If we change ##\mathbf{r} ∈ S## from a point ##\mathbf{r}_1 ∈ S## to another point ##\mathbf{r}_2 ∈ S##, the origin of our primed coordinate changes. Thus the bounds of integration w.r.t. primed coordinate changes. Thus the bounds of integration w.r.t. primed coordinates are functions of unprimed coordinates. Thus the integral is iterated integral.

Also, if wechange ##\mathbf{r} ∈ S## from a point ##\mathbf{r}_1 ∈ S## to another point ##\mathbf{r}_2 ∈ S##, the origin of our primed coordinate changes. Thus the bounded function ##ρ'## changes. Thus the bounded function ##ρ'## is function of unprimed coordinates. Hence when computing the iterated integral, ##ρ'## should be a function of ##(x,y,z,r',θ',φ')##

Am I correct up to here?
 

Related to Swapping the order of surface and volume integrals

1. What is the purpose of swapping the order of surface and volume integrals?

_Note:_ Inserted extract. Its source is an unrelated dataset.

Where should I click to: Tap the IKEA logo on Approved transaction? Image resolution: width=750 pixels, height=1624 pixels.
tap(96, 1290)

The purpose of swapping the order of surface and volume integrals is to simplify the calculation process and make it more efficient. By rearranging the order, it may be possible to integrate over a smaller region or use simpler integrands, resulting in a faster and more accurate solution.

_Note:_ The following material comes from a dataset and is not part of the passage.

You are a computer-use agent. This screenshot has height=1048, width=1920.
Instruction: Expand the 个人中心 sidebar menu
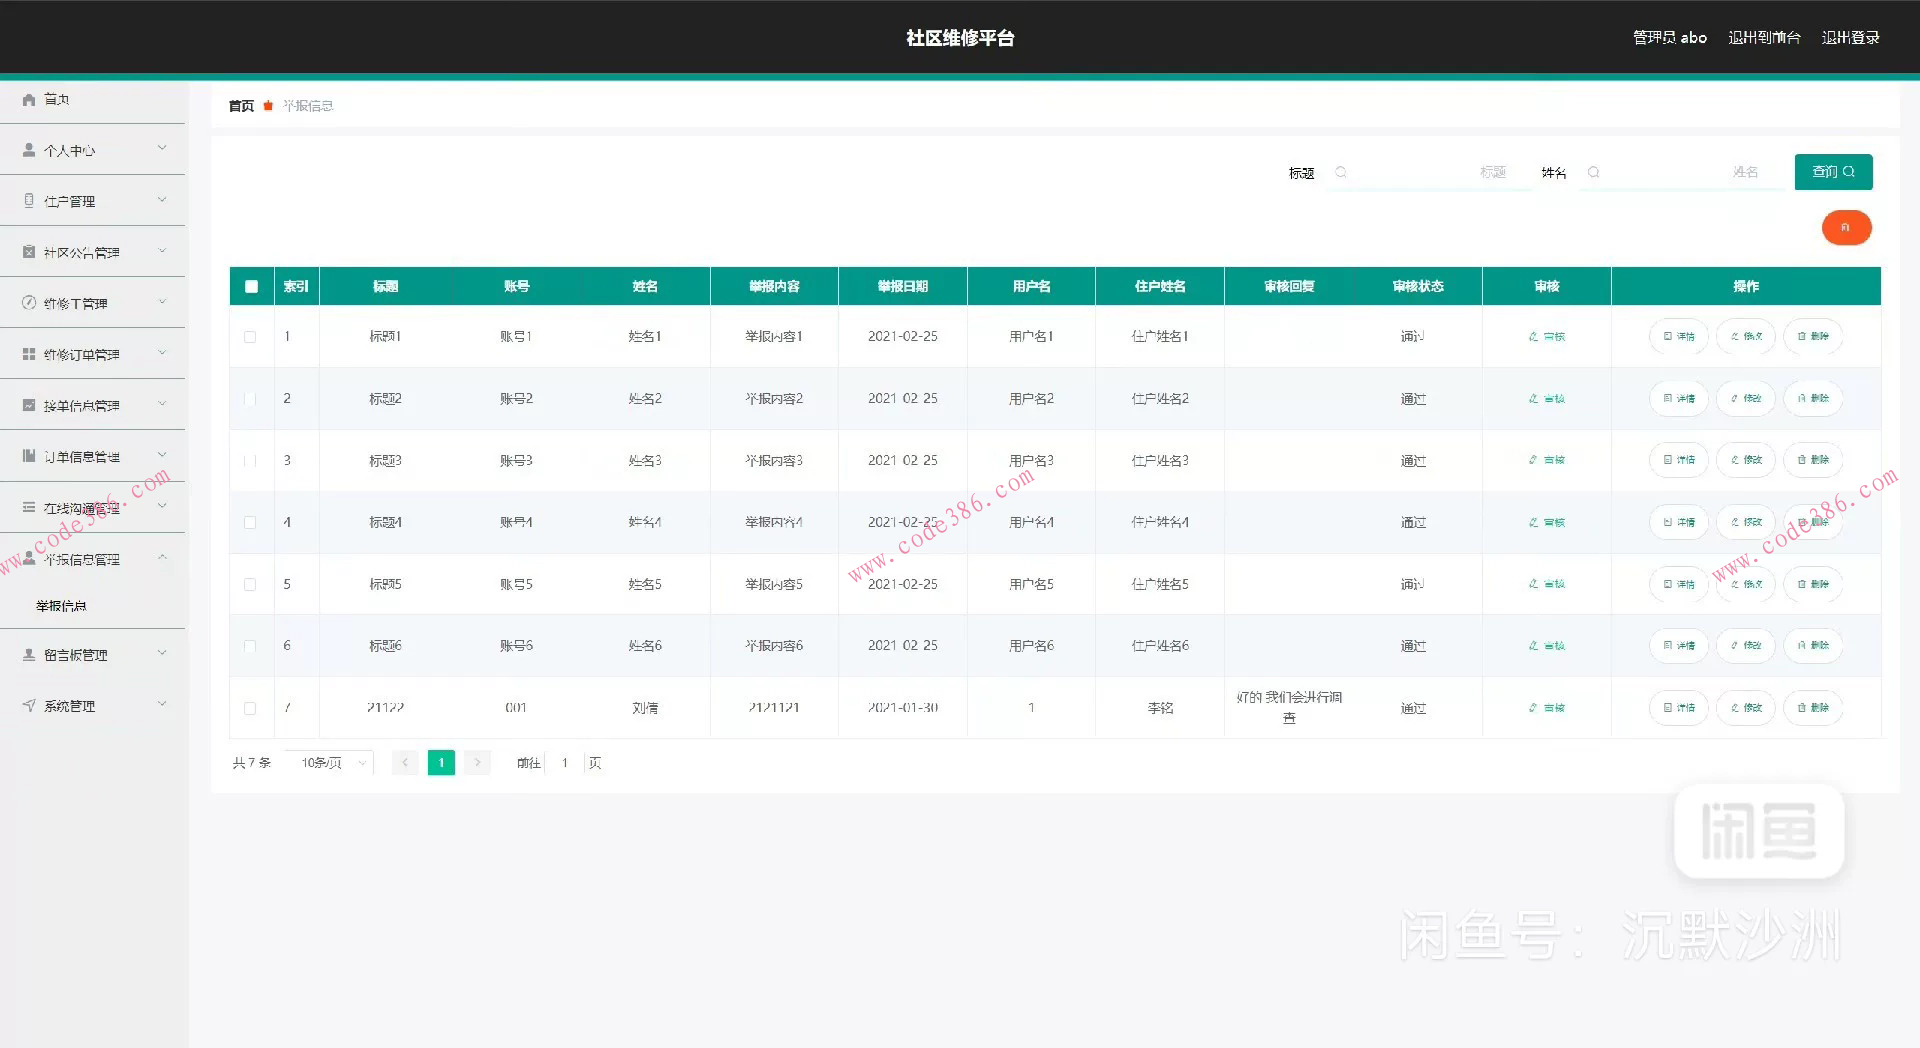coord(93,150)
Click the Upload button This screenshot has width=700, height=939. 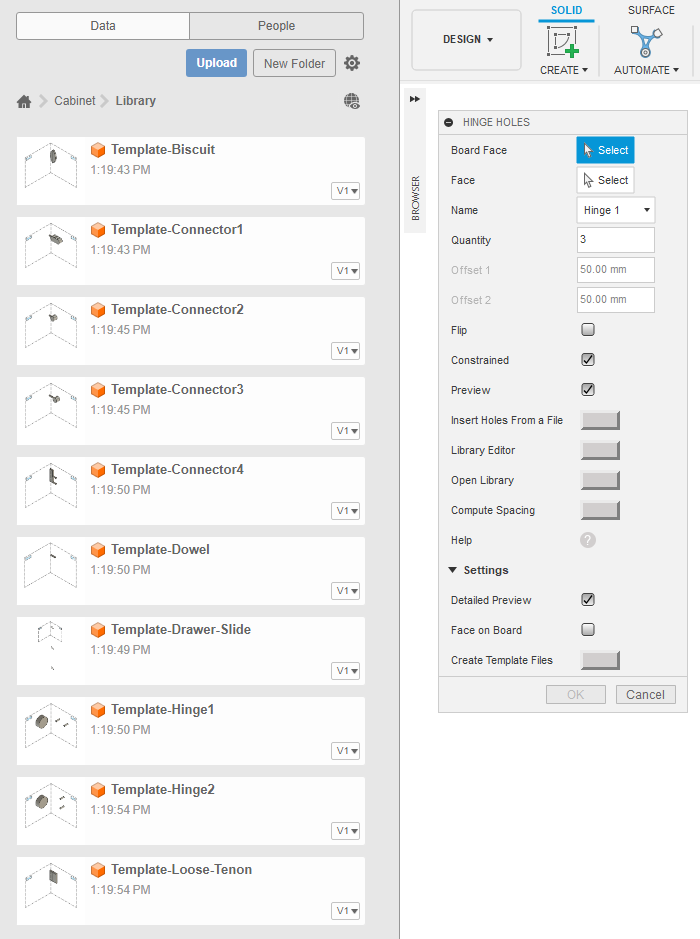216,63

2. When is it necessary to swap the order of surface and volume integrals?

Swapping the order of surface and volume integrals is necessary when the original order of integration is not feasible or too complex. This can happen when the region of integration is difficult to define or when the integrand is too complicated to integrate in its original form.

3. What are the steps involved in swapping the order of surface and volume integrals?

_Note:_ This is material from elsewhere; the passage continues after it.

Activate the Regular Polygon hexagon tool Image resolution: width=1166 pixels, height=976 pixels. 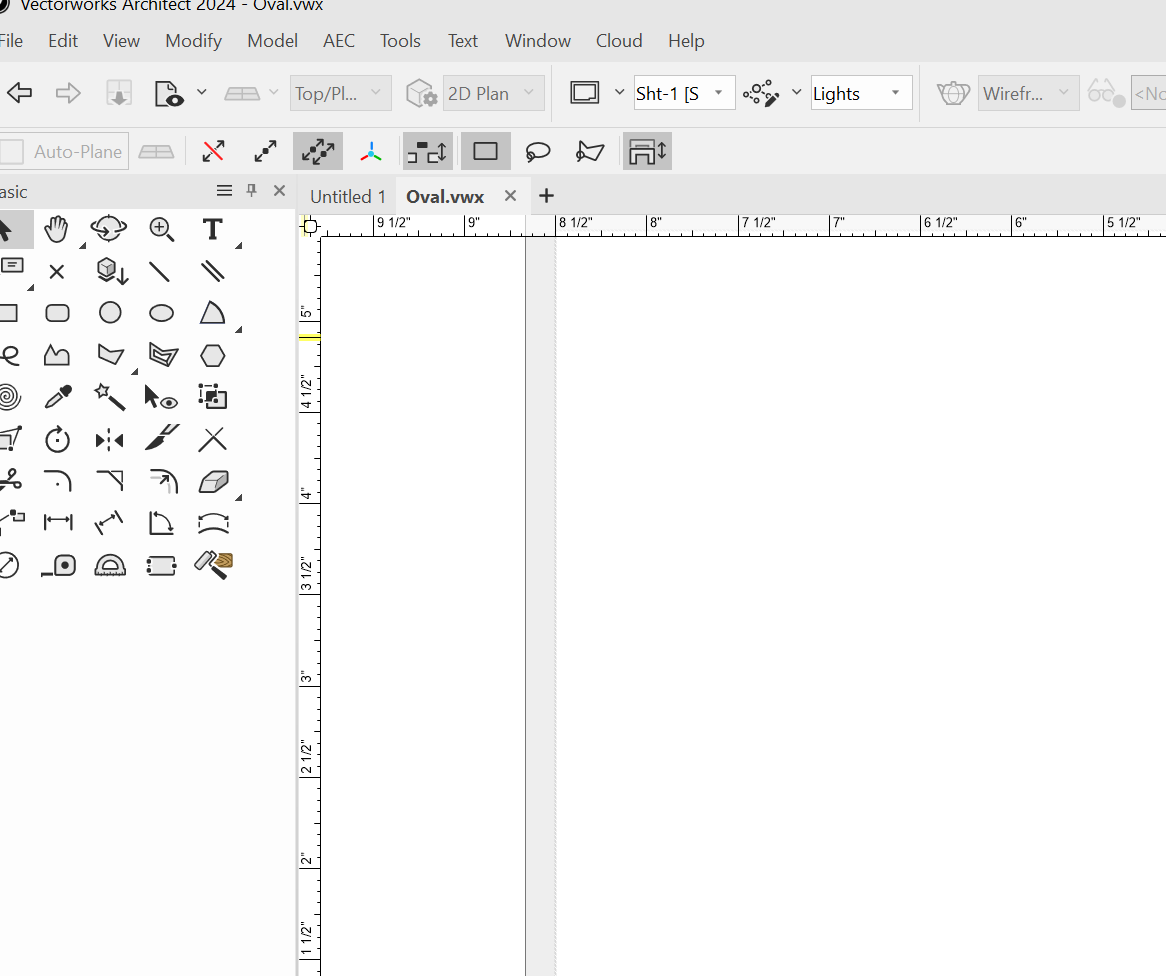212,355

The first step is to identify the limits of integration for the original order. Then, the region of integration is broken down into smaller, simpler regions. Next, the order of integration is swapped, and the new limits of integration are determined. Finally, the integrals are evaluated in the new order to obtain the solution.

4. Are there any limitations to swapping the order of surface and volume integrals?

Yes, there are limitations to swapping the order of surface and volume integrals. This method may not always be possible or may not result in a simpler solution. It is important to carefully analyze the integrand and the region of integration before deciding to swap the order.

5. How does swapping the order of surface and volume integrals affect the final result?

Swapping the order of surface and volume integrals does not affect the final result. As long as the limits of integration are correctly determined and the integrals are evaluated correctly, the solution will be the same regardless of the order of integration.